Directions ::
Every record, from the first to the last, is to be printed again exactly.

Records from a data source
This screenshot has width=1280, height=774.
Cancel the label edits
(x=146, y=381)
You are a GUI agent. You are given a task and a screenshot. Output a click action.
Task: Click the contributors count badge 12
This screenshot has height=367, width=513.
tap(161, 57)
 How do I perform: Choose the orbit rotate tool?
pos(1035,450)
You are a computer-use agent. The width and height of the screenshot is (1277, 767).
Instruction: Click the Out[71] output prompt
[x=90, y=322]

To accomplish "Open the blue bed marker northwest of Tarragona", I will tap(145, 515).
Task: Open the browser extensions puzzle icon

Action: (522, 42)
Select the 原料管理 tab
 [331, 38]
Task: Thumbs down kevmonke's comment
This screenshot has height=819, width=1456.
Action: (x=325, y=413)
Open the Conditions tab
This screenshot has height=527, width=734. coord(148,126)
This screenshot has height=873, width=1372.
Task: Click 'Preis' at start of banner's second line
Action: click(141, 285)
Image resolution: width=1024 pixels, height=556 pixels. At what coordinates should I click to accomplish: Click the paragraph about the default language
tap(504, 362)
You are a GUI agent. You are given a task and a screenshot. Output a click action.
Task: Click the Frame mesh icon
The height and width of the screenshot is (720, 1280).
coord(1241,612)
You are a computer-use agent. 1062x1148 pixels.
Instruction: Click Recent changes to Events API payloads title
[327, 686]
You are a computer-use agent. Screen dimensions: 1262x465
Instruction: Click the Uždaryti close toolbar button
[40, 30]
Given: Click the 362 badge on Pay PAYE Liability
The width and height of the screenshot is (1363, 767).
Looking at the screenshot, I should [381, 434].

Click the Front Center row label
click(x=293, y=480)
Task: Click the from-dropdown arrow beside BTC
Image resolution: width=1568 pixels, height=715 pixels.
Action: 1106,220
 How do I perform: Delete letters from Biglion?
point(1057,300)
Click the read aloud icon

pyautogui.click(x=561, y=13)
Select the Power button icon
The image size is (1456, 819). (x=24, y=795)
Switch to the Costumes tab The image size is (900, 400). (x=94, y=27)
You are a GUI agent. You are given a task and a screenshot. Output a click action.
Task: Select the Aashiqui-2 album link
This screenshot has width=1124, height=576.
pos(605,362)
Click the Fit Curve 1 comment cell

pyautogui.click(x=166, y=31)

Written solution ::
This screenshot has width=1280, height=774.
Cancel the label edits
(x=146, y=381)
You are a GUI agent. You are given a task and a screenshot. Output a click action.
Task: Click the contributors count badge 12
This screenshot has height=367, width=513.
tap(161, 57)
 How do I perform: Choose the orbit rotate tool?
pos(1035,450)
You are a computer-use agent. The width and height of the screenshot is (1277, 767).
Instruction: Click the Out[71] output prompt
[x=90, y=322]

To accomplish "Open the blue bed marker northwest of Tarragona", I will tap(145, 515).
Task: Open the browser extensions puzzle icon

Action: (522, 42)
Select the 原料管理 tab
 [331, 38]
Task: Thumbs down kevmonke's comment
This screenshot has height=819, width=1456.
Action: (x=325, y=413)
Open the Conditions tab
This screenshot has height=527, width=734. coord(148,126)
This screenshot has height=873, width=1372.
Task: Click 'Preis' at start of banner's second line
Action: click(141, 285)
Image resolution: width=1024 pixels, height=556 pixels. At what coordinates should I click to accomplish: Click the paragraph about the default language
tap(504, 362)
You are a GUI agent. You are given a task and a screenshot. Output a click action.
Task: Click the Frame mesh icon
The height and width of the screenshot is (720, 1280).
coord(1241,612)
You are a computer-use agent. 1062x1148 pixels.
Instruction: Click Recent changes to Events API payloads title
[327, 686]
You are a computer-use agent. Screen dimensions: 1262x465
Instruction: Click the Uždaryti close toolbar button
[40, 30]
Given: Click the 362 badge on Pay PAYE Liability
The width and height of the screenshot is (1363, 767).
Looking at the screenshot, I should [381, 434].

Click the Front Center row label
click(x=293, y=480)
Task: Click the from-dropdown arrow beside BTC
Image resolution: width=1568 pixels, height=715 pixels.
Action: 1106,220
 How do I perform: Delete letters from Biglion?
point(1057,300)
Click the read aloud icon

pyautogui.click(x=561, y=13)
Select the Power button icon
The image size is (1456, 819). (x=24, y=795)
Switch to the Costumes tab The image size is (900, 400). (x=94, y=27)
You are a GUI agent. You are given a task and a screenshot. Output a click action.
Task: Select the Aashiqui-2 album link
This screenshot has width=1124, height=576.
pos(605,362)
Click the Fit Curve 1 comment cell

pyautogui.click(x=166, y=31)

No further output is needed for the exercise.